TASK OBJECTIVE: When copying the entries below, leave out every picture and keep the rest exact.

* * * * * * * * *

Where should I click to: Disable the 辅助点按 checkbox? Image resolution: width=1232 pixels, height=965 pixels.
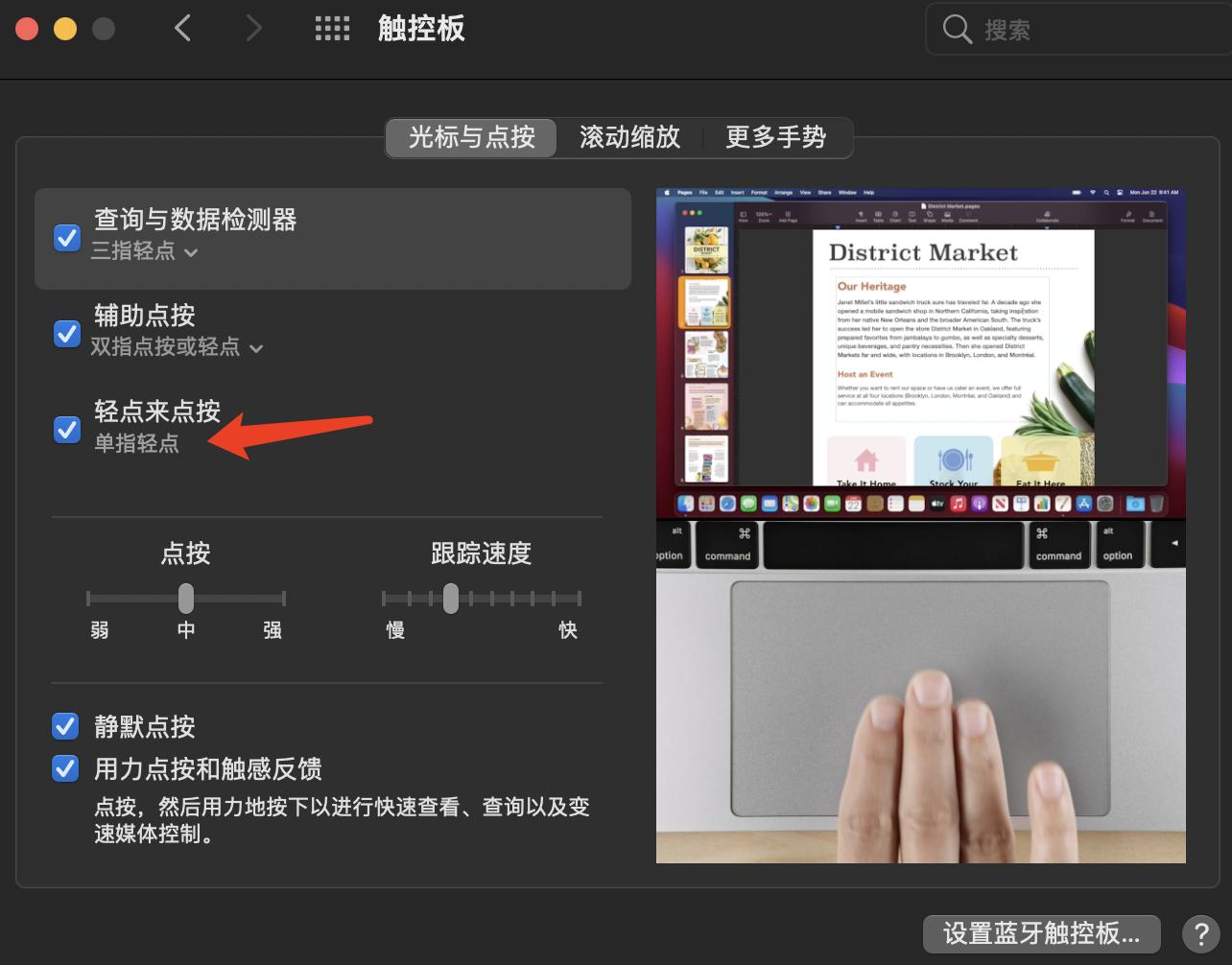coord(66,333)
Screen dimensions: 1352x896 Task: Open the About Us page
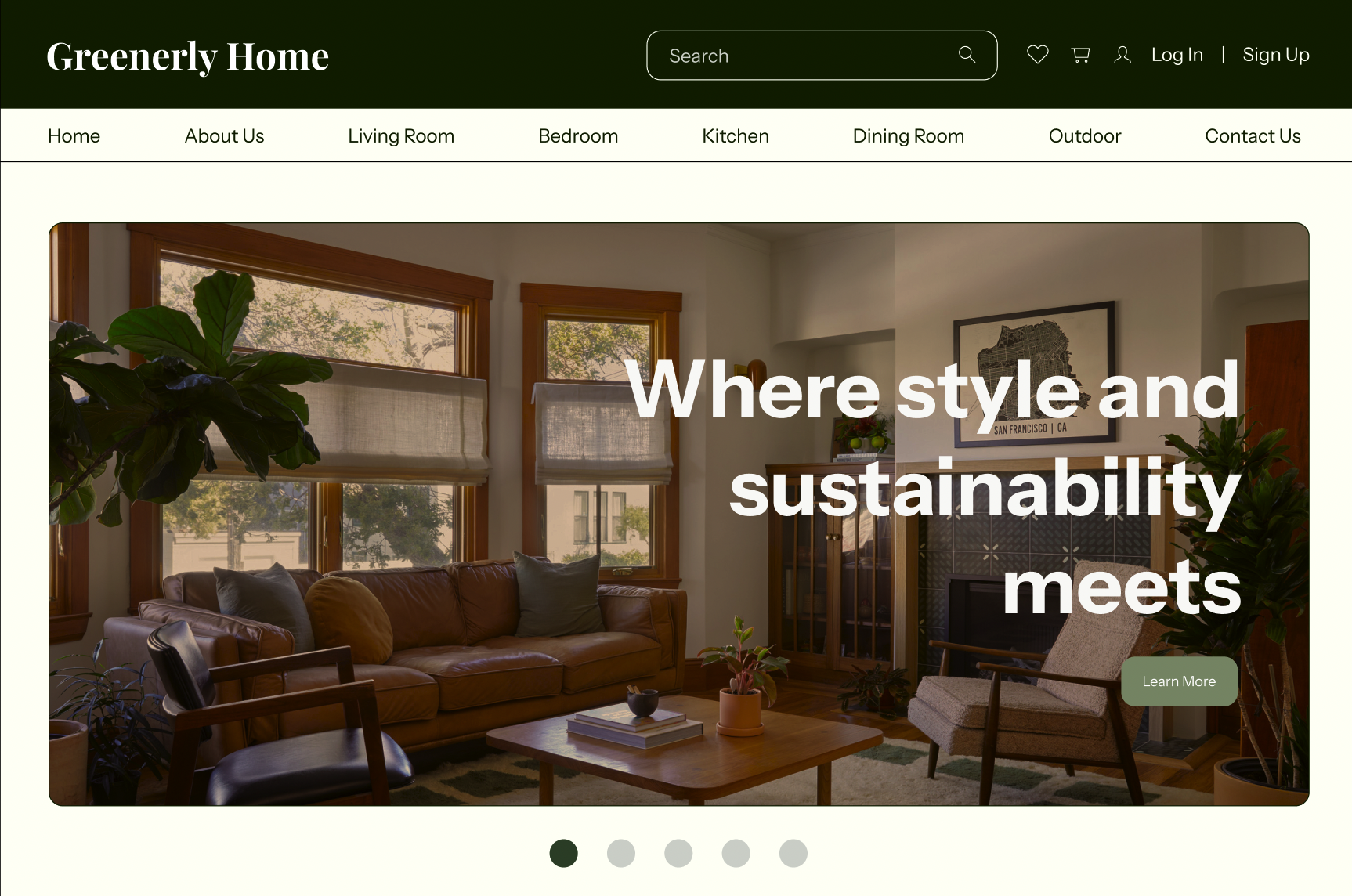pos(224,135)
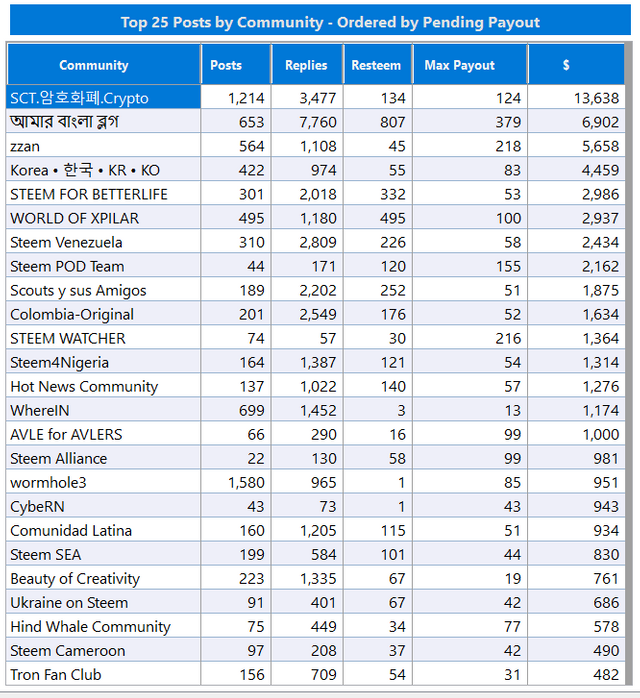Viewport: 640px width, 698px height.
Task: Select the Steem Venezuela row
Action: pos(315,242)
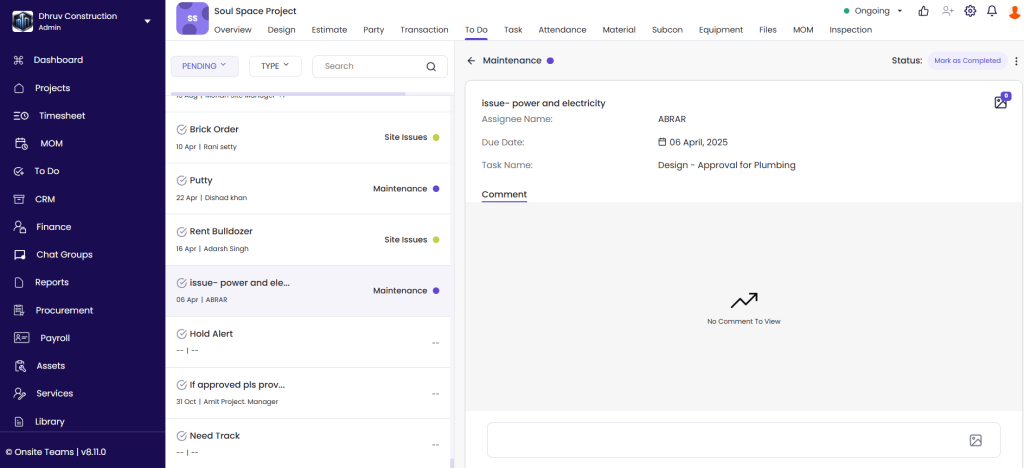Open Procurement in the sidebar

[64, 310]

* * * * * * * * *

ANSWER SECTION:
Where should I click to: Disable the 辅助点按 checkbox? Image resolution: width=1232 pixels, height=965 pixels.
coord(66,333)
Screen dimensions: 1352x896 Task: Open the About Us page
pos(224,135)
Viewport: 640px width, 698px height.
Task: Select the Steem Venezuela row
Action: pos(315,242)
Open Procurement in the sidebar

[64, 310]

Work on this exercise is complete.